The scientist, Dr. Alejandro Grajal of the Wildlife Conservation Society, and his colleagues reported six years ago that the species, the hoat-zin, was the only bird known to have a digestive system similar to a cow's. The hoatzin, also known as the stinkbird, has an enlarged crop and esophagus where bacteria break down the cellulose in plant cells into sugars that the bird can digest.To continue his research, Grajal captured nine hoatzins along the Guarico River in Venezuela and fed them diets of romaine lettuce, ground alfalfa and hay pellets, ground timothy grass and ground roasted soybeans.
"The surprising result is these animals have an incredible efficiency in digesting fiber, higher than anything measured in birds," he said. The hoatzins digested up to 70 percent of the plant fiber, he found in the study, published in the current issue of the journal Ibis.

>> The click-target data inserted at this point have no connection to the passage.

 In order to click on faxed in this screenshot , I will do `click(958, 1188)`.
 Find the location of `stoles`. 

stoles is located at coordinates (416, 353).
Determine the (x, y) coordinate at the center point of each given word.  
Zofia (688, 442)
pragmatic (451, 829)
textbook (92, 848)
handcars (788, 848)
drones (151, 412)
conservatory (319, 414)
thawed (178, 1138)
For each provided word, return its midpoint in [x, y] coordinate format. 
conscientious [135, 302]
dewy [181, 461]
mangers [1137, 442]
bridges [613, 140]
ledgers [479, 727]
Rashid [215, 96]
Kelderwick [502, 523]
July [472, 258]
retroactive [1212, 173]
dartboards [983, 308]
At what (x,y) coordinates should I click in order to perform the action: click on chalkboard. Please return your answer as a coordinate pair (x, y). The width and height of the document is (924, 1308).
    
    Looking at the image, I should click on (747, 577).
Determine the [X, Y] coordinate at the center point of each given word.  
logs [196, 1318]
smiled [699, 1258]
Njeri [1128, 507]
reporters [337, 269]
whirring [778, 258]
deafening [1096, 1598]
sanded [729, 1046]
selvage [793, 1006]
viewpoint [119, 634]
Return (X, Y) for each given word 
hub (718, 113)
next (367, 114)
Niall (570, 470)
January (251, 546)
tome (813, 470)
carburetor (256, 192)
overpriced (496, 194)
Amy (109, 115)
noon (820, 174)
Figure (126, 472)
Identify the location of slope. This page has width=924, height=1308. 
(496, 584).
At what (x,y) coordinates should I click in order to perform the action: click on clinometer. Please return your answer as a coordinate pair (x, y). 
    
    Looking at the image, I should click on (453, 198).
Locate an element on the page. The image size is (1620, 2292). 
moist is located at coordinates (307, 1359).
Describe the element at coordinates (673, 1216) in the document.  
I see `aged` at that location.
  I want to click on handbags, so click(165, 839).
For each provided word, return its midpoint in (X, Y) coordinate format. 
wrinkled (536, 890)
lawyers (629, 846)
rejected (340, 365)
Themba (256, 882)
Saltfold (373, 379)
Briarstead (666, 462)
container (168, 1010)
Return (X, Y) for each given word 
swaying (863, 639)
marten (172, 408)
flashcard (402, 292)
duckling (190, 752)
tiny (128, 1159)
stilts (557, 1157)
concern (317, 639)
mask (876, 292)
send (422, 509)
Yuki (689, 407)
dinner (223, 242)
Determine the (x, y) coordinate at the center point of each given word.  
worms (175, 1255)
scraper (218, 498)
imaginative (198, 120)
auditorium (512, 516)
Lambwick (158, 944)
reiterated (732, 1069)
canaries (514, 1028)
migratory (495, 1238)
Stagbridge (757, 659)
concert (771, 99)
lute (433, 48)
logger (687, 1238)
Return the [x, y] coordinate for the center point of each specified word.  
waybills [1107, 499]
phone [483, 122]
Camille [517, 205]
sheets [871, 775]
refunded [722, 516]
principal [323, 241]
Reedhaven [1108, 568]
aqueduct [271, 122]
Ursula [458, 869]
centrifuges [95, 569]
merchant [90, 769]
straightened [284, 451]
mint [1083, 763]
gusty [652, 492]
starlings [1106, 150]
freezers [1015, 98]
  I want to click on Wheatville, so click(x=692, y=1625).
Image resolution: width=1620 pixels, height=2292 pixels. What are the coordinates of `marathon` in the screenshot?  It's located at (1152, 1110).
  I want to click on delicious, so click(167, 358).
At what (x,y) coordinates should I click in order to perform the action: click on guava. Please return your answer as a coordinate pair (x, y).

The bird's digestive system, known as foregut fermentation, is similar to that found in cows, Colobine monkeys, kangaroos and tree sloths. Only 3 percent of bird species feed extensively on green leaves or buds, and most birds in the tropical jungle eat insects or fruit.
One advantage of the hoatzin's culinary preference is obvious: it is everywhere surrounded by an abun-dant food source, the plants of the tropical jungle. Another possible explanation for the bird's unusual digestive tract is that the bacteria may destroy toxins found in the plants, conferring an evolutionary advantage.